Tuesday, April 30, 2024

Oakland History Center Librarian: Dorothy Lazard

What You Don’t Know Will Make a Whole New World: A Memoir

What You Don’t Know Will Make a Whole New World: A Memoir by Dorothy Lazard
My rating: 5 of 5 stars

from “Healing Self, Others, the World,” Knox Book Beat, The Berkeley Times, 24 August, 2023

Dorothy Lazard’s What You Don’t Know Will Make a Whole New World: A Memoir, from Heyday Press, Berkeley, tells a “Negro” St. Louis girl’s journey to life in San Francisco and Oakland during the 1960s and 70s where she astutely puzzled her way through many aspects of the laundry list of cultural woes

(racism, childhood and adult trauma, sexism, gender bias, climate disaster, police militarism, domestic abuse, physical and mental illness, poverty, immigrant and native genocides, legal and political corruption)

afflicting humans then and now. She survived.


These challenges in her family and world, however, come to us through the eyes and heart of a defiantly authentic, sharply intelligent and sensitively perceptive little girl becoming a young woman, and her family who did their best to make her “stay out of grown folks’ business.”
But she was CURIOUS, SMART and BRAVE.

She had a stint in an all-white Catholic Orphanage, reuniting with her extended family, discovering the Public Library, the power of the written word and fueling her persistent curiosity as she traversed different Black/white strict/loose neighborhoods and school systems that taught her far more than the Three Rs.  

Maybe Resilience, Racial/familial Realities and Resourcing Refuges from loneliness, poverty, violence and prejudice. And Risking the courage and self-esteem to keep on seeking them.

Uncle Shirley, MaDear, Mr. Bear, Aunt Ri, Sarah, Mam’Ella are all there in full, human complexity. A theater of mixed curious, inspiring, loyal, earthy as well as sometimes absent, negligent, creepy and awful caregivers; “the wrong crowd,” teachers, friends and mentors open up in love, joy, pain and all-too-human frailties. She describes them all with clear-eyed honesty and wise consideration of the flaws, world and society she and they were born into and lived in together.
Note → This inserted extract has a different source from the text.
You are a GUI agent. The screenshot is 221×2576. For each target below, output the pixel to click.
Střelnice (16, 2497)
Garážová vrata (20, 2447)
We live through the assassinations of President Kennedy and Dr. King, the Vietnam War as well as “Soul Train” and Billy Dee Williams on TV with “a girl like me, who wanted nothing more than fresh air and freedom.”

Among the “many layers of peace…hippies…church folk…antiwar protestors…Violence seemed to creep into all corners of life during my fifth-grade year…” “student protests, race riots…Paris…Prague…Olympic victory stands.” 

“It seemed everybody was warring for control of somebody or something – a country’s resources, a government, a classroom, or a curfew… tangible things like land, and intangible things like honor and decency.” 

Lazard “tells it like it is,” and tells it like it was.

Well done, well done! She survived. And made HER OWN world, too.

https://www.heydaybooks.com/authors/d...
 

Heyday site – “A librarian for forty years, she joined the staff of the Oakland Public Library in 2000. From 2009 until her retirement in 2021, she was the head librarian of OPL’s Oakland History Center, where she encouraged people of all ages and backgrounds to explore local history.”